[Stored items]
**********

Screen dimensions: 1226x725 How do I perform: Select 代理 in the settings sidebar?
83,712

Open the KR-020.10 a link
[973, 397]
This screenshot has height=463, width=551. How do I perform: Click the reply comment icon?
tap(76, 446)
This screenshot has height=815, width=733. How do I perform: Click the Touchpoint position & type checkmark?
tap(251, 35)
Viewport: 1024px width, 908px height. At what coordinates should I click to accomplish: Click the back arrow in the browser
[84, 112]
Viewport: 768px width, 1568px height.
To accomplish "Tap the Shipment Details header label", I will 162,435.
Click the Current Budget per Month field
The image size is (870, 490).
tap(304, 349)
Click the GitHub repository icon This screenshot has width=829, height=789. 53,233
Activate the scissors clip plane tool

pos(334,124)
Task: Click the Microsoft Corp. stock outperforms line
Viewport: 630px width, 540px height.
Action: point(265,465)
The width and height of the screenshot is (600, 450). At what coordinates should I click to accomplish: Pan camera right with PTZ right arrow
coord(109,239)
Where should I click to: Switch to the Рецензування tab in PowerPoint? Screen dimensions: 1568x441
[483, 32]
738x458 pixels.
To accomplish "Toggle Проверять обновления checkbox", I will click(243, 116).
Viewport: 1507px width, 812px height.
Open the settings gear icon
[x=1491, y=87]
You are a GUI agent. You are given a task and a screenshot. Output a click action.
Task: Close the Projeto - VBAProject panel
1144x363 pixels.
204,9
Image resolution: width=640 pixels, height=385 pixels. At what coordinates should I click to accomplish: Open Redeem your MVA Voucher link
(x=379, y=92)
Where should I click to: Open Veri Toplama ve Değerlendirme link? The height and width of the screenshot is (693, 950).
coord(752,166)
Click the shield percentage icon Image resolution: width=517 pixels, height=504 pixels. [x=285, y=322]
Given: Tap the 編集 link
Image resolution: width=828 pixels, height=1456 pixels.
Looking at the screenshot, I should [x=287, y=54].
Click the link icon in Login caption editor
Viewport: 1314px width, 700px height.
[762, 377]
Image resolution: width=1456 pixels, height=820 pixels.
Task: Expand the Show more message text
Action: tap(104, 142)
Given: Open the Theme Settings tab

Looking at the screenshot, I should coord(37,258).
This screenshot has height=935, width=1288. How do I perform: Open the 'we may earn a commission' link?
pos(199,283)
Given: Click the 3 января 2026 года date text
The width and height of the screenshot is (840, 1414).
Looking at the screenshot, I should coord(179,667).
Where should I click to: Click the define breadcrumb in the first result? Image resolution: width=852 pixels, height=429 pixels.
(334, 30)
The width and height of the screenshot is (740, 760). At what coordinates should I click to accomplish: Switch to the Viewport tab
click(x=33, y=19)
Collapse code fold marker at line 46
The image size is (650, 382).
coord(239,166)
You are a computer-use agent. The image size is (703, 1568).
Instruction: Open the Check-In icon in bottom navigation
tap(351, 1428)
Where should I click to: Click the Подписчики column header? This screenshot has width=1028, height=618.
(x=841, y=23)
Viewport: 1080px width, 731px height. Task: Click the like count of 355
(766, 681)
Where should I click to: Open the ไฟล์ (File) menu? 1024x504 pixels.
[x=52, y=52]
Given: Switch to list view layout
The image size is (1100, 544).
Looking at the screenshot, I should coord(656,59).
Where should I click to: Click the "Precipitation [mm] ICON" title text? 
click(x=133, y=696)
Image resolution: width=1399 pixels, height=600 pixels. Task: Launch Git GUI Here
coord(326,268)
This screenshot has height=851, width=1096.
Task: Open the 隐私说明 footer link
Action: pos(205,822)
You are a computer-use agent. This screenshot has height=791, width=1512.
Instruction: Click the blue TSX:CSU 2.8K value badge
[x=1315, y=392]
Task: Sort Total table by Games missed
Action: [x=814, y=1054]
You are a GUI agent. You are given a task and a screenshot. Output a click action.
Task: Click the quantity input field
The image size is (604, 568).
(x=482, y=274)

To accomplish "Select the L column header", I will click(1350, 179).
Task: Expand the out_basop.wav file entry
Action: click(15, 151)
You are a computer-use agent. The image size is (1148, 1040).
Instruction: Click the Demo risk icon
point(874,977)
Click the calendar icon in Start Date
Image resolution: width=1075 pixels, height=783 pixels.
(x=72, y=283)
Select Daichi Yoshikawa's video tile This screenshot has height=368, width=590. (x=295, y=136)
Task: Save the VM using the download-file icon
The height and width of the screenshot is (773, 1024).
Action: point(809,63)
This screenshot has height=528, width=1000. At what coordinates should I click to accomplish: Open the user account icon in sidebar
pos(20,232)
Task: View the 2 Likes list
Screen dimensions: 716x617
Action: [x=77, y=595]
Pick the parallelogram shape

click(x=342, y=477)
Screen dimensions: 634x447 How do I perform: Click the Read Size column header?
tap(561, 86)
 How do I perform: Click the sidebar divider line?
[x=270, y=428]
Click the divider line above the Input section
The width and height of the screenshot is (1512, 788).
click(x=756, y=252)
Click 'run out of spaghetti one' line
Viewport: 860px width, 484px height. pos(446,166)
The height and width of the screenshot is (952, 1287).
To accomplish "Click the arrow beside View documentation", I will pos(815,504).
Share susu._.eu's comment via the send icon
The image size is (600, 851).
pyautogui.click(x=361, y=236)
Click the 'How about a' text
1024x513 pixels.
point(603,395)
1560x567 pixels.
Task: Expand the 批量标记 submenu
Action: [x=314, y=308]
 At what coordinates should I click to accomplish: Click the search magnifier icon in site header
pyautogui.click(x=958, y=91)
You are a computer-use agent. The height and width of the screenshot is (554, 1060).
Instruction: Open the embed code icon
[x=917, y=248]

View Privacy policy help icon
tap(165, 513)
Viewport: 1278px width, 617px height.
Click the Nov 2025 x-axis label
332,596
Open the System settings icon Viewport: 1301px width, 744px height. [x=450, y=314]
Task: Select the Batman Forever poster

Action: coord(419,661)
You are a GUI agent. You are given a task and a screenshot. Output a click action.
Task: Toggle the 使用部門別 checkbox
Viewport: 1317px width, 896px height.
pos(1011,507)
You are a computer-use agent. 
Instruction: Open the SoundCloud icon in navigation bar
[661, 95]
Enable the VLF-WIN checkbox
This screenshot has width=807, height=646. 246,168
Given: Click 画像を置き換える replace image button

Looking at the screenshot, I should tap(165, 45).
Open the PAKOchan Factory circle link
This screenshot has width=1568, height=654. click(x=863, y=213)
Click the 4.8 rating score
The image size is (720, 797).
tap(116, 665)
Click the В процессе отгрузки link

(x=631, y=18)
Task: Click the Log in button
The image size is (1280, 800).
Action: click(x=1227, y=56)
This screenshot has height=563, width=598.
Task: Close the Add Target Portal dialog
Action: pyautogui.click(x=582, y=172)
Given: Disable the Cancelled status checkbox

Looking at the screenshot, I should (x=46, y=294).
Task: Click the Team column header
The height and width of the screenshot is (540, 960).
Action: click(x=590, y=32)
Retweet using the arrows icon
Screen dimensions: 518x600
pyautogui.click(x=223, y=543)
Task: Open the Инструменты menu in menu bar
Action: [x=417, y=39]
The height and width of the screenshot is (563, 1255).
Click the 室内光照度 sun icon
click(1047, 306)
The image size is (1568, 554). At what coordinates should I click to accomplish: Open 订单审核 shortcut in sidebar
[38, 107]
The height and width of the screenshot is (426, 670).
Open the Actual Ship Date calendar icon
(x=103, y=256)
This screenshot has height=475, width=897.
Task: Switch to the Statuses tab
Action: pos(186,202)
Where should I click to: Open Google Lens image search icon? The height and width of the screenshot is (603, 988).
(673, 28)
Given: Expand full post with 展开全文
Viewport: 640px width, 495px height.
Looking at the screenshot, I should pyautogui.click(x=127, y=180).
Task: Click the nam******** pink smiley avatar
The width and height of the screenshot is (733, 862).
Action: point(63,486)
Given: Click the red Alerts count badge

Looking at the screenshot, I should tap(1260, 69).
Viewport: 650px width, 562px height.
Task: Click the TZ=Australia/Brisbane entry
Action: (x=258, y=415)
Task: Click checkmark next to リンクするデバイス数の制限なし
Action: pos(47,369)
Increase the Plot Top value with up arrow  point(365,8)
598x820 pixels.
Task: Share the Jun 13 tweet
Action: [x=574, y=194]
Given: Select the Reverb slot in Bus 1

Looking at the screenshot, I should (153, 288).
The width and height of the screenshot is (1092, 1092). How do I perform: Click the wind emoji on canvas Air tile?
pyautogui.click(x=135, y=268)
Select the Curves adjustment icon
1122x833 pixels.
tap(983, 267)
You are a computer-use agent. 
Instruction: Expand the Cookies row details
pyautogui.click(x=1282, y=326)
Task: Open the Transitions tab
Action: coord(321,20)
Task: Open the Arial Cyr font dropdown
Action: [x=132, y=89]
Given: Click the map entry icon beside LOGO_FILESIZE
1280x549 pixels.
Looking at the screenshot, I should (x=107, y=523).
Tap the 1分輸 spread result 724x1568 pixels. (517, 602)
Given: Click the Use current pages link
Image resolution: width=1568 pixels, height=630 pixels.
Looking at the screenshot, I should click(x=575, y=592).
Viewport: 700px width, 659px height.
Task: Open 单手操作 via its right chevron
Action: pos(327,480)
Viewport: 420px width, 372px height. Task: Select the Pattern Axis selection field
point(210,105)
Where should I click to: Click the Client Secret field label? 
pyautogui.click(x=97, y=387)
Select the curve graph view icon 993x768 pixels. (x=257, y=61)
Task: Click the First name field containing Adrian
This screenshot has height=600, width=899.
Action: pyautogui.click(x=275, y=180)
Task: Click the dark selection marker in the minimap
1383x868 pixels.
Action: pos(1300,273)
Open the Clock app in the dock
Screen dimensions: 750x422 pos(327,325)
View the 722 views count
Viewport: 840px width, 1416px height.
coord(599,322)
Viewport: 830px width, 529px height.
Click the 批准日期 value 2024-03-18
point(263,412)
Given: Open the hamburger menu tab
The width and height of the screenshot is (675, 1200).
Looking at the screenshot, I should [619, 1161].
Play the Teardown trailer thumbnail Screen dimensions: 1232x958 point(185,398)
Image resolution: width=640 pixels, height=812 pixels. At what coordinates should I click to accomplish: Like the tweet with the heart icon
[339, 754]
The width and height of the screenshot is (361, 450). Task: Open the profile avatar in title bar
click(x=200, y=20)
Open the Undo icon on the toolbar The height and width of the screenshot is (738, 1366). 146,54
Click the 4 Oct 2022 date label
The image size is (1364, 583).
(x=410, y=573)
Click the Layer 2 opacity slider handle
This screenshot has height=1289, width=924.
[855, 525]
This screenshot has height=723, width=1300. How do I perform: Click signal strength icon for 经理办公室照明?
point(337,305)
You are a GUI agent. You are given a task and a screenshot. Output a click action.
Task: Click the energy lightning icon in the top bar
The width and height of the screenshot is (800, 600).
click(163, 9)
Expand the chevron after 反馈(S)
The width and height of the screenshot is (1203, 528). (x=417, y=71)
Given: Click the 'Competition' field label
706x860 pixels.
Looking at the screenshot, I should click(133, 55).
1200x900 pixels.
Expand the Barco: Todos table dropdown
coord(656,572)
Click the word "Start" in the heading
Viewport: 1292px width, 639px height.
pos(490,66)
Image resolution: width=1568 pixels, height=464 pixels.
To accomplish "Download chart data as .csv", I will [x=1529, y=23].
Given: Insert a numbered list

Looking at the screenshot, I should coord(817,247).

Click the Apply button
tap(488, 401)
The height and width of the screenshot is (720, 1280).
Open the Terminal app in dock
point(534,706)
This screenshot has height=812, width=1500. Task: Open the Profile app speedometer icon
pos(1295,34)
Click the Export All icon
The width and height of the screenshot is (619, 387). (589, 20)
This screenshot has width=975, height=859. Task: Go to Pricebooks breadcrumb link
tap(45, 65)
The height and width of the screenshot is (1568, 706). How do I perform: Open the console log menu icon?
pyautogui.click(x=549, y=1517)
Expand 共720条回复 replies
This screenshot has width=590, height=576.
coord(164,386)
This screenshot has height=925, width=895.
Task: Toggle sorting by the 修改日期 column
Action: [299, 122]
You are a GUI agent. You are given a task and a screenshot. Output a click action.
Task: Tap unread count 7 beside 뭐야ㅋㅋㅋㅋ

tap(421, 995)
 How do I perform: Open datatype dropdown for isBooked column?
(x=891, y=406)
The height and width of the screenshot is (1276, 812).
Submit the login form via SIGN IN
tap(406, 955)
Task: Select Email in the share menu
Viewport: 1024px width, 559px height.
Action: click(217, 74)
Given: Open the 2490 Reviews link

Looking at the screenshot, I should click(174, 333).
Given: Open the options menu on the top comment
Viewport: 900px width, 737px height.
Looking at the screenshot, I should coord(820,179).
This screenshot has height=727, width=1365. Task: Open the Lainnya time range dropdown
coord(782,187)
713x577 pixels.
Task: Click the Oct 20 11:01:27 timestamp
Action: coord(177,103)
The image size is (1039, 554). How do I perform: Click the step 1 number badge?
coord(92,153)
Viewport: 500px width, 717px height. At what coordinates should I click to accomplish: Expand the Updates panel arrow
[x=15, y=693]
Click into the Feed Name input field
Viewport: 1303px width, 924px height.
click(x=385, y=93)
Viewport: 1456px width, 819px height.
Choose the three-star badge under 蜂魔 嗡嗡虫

**********

**TASK TO CARRY OUT**
Find the string "using" in the records, then copy each line where it occurs.

**OUTPUT**
Task: Save the VM using the download-file icon
Retweet using the arrows icon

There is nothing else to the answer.